Крови течение

             Вечером в гинекологическое отделение привезли старушку прямо с сада. У неё открылось кровотечение, всё было в крови: и штаны, и сапоги.
    - Вот видите, у неё миома уже пятьдесят лет. Я ведь вам говорю, с операцией не тяните. Все проблемы надо решать своевременно, - воспитывала нас Людмила Петровна, справедливо посчитав, что пример со старушкой должен быть для нас крайне поучительным.
     Но мы плохо внимали голосу разума и добрейшего гинеколога Людмилы Петровны. Мы тряслись от предчувствия боли: нам завтра должны были делать соскоб, и это был только первый этап борьбы с коварными миомами.
     Таких вот – с миомами – в палате нас было трое. Четвёртая – Галина – лежала уже неделю с кровотечением. Кровотечение ей остановили, сделали чистку и завтра её должны были выписать. Галина, работавшая воспитательницей и привыкшая утешать детишек, успокаивала нас весь вечер:
   - Ничего страшного. Уснёте, потом проснётесь. И всё. Не почувствуете даже ничего.
   Я верила Галине, потому что у меня было кесарево и вот это «уснуть – потом проснуться, вот и всё» в принципе мне было уже знакомо. И всё равно мне было страшно!
 Но больше всех боялась Людмила: это была её первая в жизни операция, а ей ведь уже за пятьдесят.
  - Я не переношу физической боли. У меня послед после сына прирос. Мне его убирали – так было больно, что после этого я боюсь всего, что вот хоть чуть-чуть больно. Нет, я бы никогда не стала Лизой Чайкиной или Зоей Космодемьянской. Сразу бы Родину продала. Эх, сколько же нам, бабам, страдать да терпеть приходится!
   Вечером нам не читалось, не спалось.

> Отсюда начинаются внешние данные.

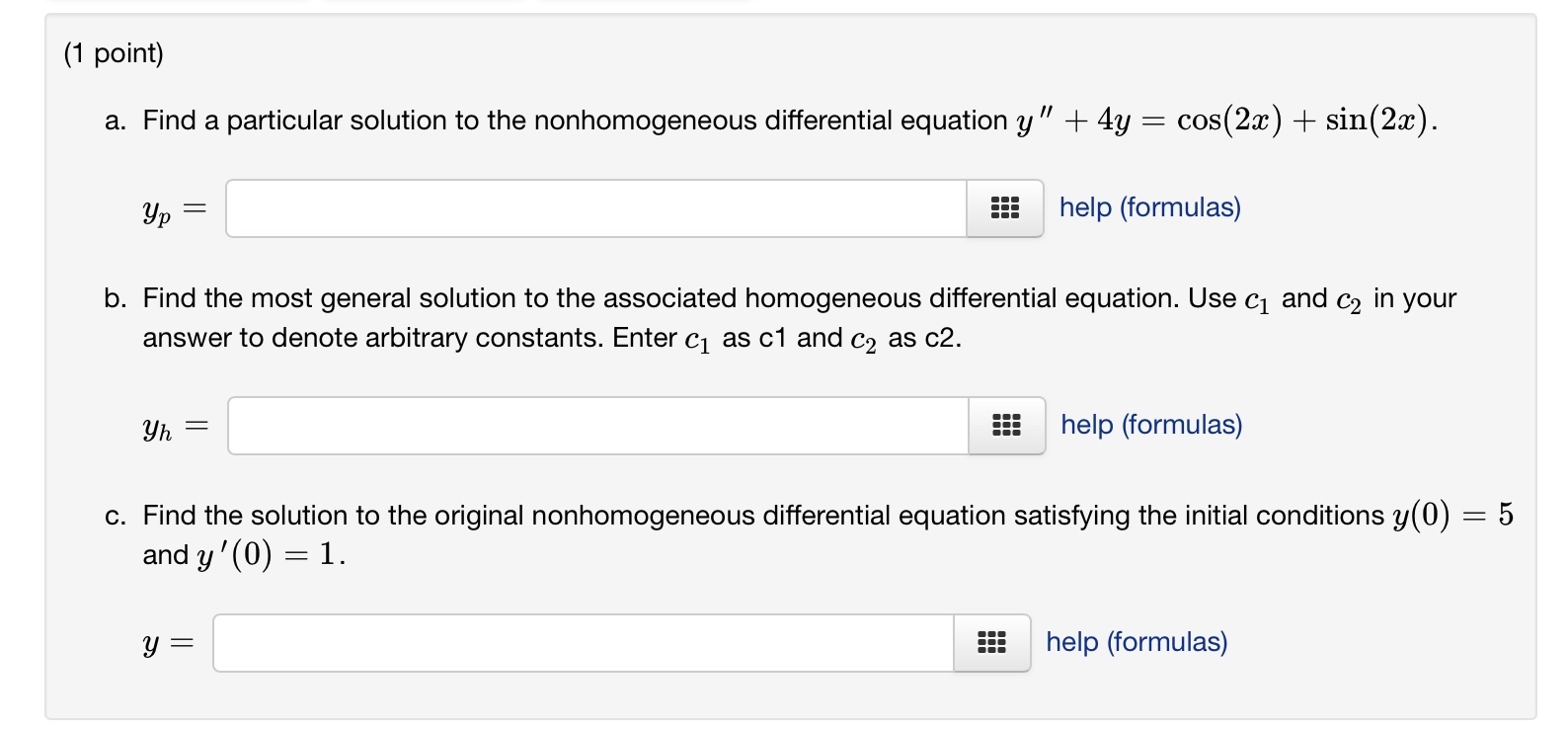The height and width of the screenshot is (729, 1568).
Task: Follow the help (formulas) link in part b
Action: pyautogui.click(x=1148, y=424)
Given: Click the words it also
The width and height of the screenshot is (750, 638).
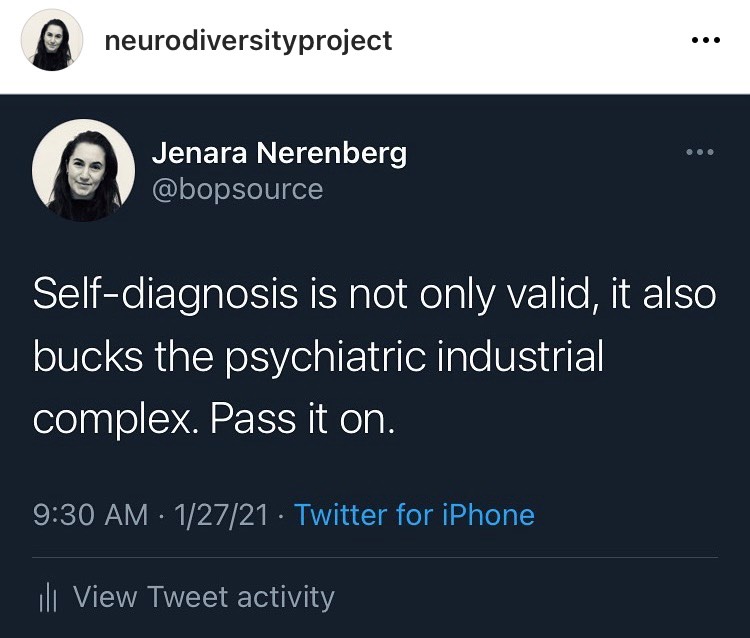Looking at the screenshot, I should (x=663, y=293).
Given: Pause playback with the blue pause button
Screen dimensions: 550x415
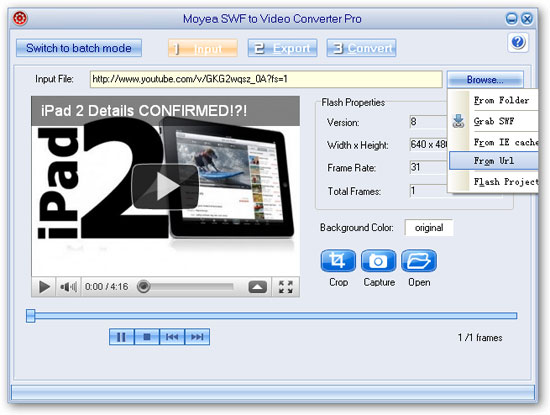Looking at the screenshot, I should point(122,337).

Мы говорили о детях, Людмила – о детях и муже. У остальных мужей не было. Вернее сказать: мужья были – да сплыли.
  В этом тоже была очень грустная правда: терпят бабы, страдают, да ещё и мужиков нормальных: раз-два -  и обчёлся. Если бы было мужиков нормальных побольше, да были бы они побойчее, так и миом да напастей всяких женских поменьше бы было.
  - Я педагог с тридцатитрёхлетним стажем! Я ужасно нервная! Вы можете мне двойную дозу вколоть! – буквально взмолилась Людмила на следующее утро, когда из операционной, рядом с которой мы сидели в ночных рубашках, вышел анестезиолог.
  Он посмотрел на Людмилу долгим, немигающим взглядом и устало, серьёзно сказал:
  - Посмотрим.
  Энергичная и даже слегка эксцентричная Людмила как будто повяла сразу. Ей вынесли шапочку – сразу после абортниц в операционную должна была идти она.
  Маленькая медсестра шустро развозила полуспящих не совсем красавиц по палатам. Не совсем красавицы еле ворочали языками и туго соображали, куда их везут.
  Людмила уже продала Родину и была доставлена в палату юркой сестричкой.
За ней в операционную зашла Любаша, потом ещё одна женщина с кровотечением, и наконец – я.
- Поднимайтесь по ступенькам, наденьте сапожки. Сейчас веночку найду, потерпи-те, - ласково, задушевно журчала молоденькая медсестра.
  Перед глазами вспыхнуло что-то жёлтое, оранжевое, а потом возникло ощущение какой-то тупой боли. Меня будят? Но я не чувствую, что спала. Мысли сразу ясные, чёткие. Как хорошо голова соображает! Еду в палату. Кровать. Сон. Мы спим все как убитые. Мы это пережили.
  Галина прощается с нами. Мы, еле шевеля губами, тоже лепечем: «До свиданья… Счастливо тебе…». Снова спим. Кто-то приходит… уходит… Снова приходит. Вместо Галины – новенькая с кровотечением. Выкидыш, хотя рожать она и не собиралась. Ей уже сорок два, у неё двое внуков: у каждой дочери – по ребёнку.
  Мы окончательно приходим в себя и по очереди начинаем звонить домой.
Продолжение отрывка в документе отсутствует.